* _Exercise directions_
When you reproduce the listing below, keep every entry exactly as written.

********

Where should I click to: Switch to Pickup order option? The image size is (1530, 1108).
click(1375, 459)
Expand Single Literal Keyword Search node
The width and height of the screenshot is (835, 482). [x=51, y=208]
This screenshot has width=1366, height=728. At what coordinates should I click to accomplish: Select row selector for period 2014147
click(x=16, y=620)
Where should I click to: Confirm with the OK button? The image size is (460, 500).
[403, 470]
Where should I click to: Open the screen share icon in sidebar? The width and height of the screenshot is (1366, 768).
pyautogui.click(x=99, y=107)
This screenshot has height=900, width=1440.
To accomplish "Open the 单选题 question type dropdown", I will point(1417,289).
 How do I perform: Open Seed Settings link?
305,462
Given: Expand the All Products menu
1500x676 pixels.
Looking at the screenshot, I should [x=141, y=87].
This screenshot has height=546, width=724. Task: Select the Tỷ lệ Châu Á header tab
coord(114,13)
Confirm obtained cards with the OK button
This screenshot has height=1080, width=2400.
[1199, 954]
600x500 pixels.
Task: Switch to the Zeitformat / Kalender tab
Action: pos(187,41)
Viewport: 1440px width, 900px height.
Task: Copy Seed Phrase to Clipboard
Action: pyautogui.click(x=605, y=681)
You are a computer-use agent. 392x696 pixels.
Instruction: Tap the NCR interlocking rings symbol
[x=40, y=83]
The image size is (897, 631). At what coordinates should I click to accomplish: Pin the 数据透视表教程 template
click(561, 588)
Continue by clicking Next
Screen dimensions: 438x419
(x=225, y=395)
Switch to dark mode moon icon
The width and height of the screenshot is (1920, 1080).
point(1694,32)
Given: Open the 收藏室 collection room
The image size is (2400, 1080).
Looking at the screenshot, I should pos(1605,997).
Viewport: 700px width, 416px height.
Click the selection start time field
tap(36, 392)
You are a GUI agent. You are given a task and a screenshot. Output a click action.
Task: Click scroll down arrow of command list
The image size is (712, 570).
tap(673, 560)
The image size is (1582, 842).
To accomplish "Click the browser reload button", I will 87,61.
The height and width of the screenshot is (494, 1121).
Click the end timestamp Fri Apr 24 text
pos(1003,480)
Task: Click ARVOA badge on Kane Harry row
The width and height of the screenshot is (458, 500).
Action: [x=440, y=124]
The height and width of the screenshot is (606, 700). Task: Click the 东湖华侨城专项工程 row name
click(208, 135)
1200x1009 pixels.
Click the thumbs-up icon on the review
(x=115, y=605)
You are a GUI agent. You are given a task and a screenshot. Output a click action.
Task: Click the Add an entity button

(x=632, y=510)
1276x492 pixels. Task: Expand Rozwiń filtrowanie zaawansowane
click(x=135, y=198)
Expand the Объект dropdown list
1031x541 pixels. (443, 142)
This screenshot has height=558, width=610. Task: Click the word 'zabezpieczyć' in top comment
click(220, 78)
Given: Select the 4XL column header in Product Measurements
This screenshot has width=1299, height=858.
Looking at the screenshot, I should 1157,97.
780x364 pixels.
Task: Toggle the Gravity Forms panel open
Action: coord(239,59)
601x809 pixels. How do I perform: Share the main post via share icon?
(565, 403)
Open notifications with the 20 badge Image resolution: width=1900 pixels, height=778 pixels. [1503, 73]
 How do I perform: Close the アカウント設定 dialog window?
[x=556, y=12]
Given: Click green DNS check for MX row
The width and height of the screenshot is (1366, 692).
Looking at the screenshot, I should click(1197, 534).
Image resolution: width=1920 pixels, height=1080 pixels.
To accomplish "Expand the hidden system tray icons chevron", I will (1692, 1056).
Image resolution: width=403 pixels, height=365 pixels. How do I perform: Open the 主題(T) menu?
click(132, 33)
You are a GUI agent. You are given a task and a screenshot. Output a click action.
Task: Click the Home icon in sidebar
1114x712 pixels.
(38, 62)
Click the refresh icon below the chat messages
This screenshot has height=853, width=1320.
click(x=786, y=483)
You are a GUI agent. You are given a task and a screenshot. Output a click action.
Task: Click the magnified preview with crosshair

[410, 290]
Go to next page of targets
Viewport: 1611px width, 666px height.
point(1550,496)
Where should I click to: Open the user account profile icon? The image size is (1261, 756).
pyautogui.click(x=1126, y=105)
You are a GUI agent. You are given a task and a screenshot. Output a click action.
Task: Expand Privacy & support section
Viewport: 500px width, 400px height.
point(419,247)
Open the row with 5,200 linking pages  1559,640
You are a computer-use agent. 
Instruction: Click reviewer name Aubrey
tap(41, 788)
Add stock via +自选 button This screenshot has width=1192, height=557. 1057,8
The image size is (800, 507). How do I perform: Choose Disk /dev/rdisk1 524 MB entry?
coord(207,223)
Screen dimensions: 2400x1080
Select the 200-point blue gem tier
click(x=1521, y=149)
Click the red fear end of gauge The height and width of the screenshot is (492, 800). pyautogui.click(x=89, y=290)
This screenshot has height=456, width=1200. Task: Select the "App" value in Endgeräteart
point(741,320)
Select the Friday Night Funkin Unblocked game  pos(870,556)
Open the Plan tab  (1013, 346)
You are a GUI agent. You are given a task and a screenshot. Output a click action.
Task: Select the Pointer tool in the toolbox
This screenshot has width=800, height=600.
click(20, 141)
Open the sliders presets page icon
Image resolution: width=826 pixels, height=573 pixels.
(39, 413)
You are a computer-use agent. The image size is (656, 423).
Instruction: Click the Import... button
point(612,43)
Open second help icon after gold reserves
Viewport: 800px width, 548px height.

********

* _Response_
Where should I click to: Switch to Pickup order option? The image size is (1530, 1108).
click(1375, 459)
Expand Single Literal Keyword Search node
The width and height of the screenshot is (835, 482). [x=51, y=208]
This screenshot has width=1366, height=728. At what coordinates should I click to accomplish: Select row selector for period 2014147
click(x=16, y=620)
Where should I click to: Confirm with the OK button? The image size is (460, 500).
[403, 470]
Where should I click to: Open the screen share icon in sidebar? The width and height of the screenshot is (1366, 768).
pyautogui.click(x=99, y=107)
This screenshot has height=900, width=1440.
To accomplish "Open the 单选题 question type dropdown", I will point(1417,289).
 How do I perform: Open Seed Settings link?
305,462
Given: Expand the All Products menu
1500x676 pixels.
Looking at the screenshot, I should [x=141, y=87].
This screenshot has height=546, width=724. Task: Select the Tỷ lệ Châu Á header tab
coord(114,13)
Confirm obtained cards with the OK button
This screenshot has height=1080, width=2400.
[1199, 954]
600x500 pixels.
Task: Switch to the Zeitformat / Kalender tab
Action: pos(187,41)
Viewport: 1440px width, 900px height.
Task: Copy Seed Phrase to Clipboard
Action: pyautogui.click(x=605, y=681)
You are a computer-use agent. 392x696 pixels.
Instruction: Tap the NCR interlocking rings symbol
[x=40, y=83]
The image size is (897, 631). At what coordinates should I click to accomplish: Pin the 数据透视表教程 template
click(561, 588)
Continue by clicking Next
Screen dimensions: 438x419
(x=225, y=395)
Switch to dark mode moon icon
The width and height of the screenshot is (1920, 1080).
point(1694,32)
Given: Open the 收藏室 collection room
The image size is (2400, 1080).
Looking at the screenshot, I should pos(1605,997).
Viewport: 700px width, 416px height.
Click the selection start time field
tap(36, 392)
You are a GUI agent. You are given a task and a screenshot. Output a click action.
Task: Click scroll down arrow of command list
The image size is (712, 570).
tap(673, 560)
The image size is (1582, 842).
To accomplish "Click the browser reload button", I will 87,61.
The height and width of the screenshot is (494, 1121).
Click the end timestamp Fri Apr 24 text
pos(1003,480)
Task: Click ARVOA badge on Kane Harry row
The width and height of the screenshot is (458, 500).
Action: [x=440, y=124]
The height and width of the screenshot is (606, 700). Task: Click the 东湖华侨城专项工程 row name
click(208, 135)
1200x1009 pixels.
Click the thumbs-up icon on the review
(x=115, y=605)
You are a GUI agent. You are given a task and a screenshot. Output a click action.
Task: Click the Add an entity button

(x=632, y=510)
1276x492 pixels. Task: Expand Rozwiń filtrowanie zaawansowane
click(x=135, y=198)
Expand the Объект dropdown list
1031x541 pixels. (443, 142)
This screenshot has height=558, width=610. Task: Click the word 'zabezpieczyć' in top comment
click(220, 78)
Given: Select the 4XL column header in Product Measurements
This screenshot has width=1299, height=858.
Looking at the screenshot, I should 1157,97.
780x364 pixels.
Task: Toggle the Gravity Forms panel open
Action: coord(239,59)
601x809 pixels. How do I perform: Share the main post via share icon?
(565, 403)
Open notifications with the 20 badge Image resolution: width=1900 pixels, height=778 pixels. [1503, 73]
 How do I perform: Close the アカウント設定 dialog window?
[x=556, y=12]
Given: Click green DNS check for MX row
The width and height of the screenshot is (1366, 692).
Looking at the screenshot, I should click(1197, 534).
Image resolution: width=1920 pixels, height=1080 pixels.
To accomplish "Expand the hidden system tray icons chevron", I will (1692, 1056).
Image resolution: width=403 pixels, height=365 pixels. How do I perform: Open the 主題(T) menu?
click(132, 33)
You are a GUI agent. You are given a task and a screenshot. Output a click action.
Task: Click the Home icon in sidebar
1114x712 pixels.
(38, 62)
Click the refresh icon below the chat messages
This screenshot has height=853, width=1320.
click(x=786, y=483)
You are a GUI agent. You are given a task and a screenshot. Output a click action.
Task: Click the magnified preview with crosshair

[410, 290]
Go to next page of targets
Viewport: 1611px width, 666px height.
point(1550,496)
Where should I click to: Open the user account profile icon? The image size is (1261, 756).
pyautogui.click(x=1126, y=105)
You are a GUI agent. You are given a task and a screenshot. Output a click action.
Task: Expand Privacy & support section
Viewport: 500px width, 400px height.
point(419,247)
Open the row with 5,200 linking pages  1559,640
You are a computer-use agent. 
Instruction: Click reviewer name Aubrey
tap(41, 788)
Add stock via +自选 button This screenshot has width=1192, height=557. 1057,8
The image size is (800, 507). How do I perform: Choose Disk /dev/rdisk1 524 MB entry?
coord(207,223)
Screen dimensions: 2400x1080
Select the 200-point blue gem tier
click(x=1521, y=149)
Click the red fear end of gauge The height and width of the screenshot is (492, 800). pyautogui.click(x=89, y=290)
This screenshot has height=456, width=1200. Task: Select the "App" value in Endgeräteart
point(741,320)
Select the Friday Night Funkin Unblocked game  pos(870,556)
Open the Plan tab  (1013, 346)
You are a GUI agent. You are given a task and a screenshot. Output a click action.
Task: Select the Pointer tool in the toolbox
This screenshot has width=800, height=600.
click(20, 141)
Open the sliders presets page icon
Image resolution: width=826 pixels, height=573 pixels.
(39, 413)
You are a computer-use agent. The image size is (656, 423).
Instruction: Click the Import... button
point(612,43)
Open second help icon after gold reserves
Viewport: 800px width, 548px height.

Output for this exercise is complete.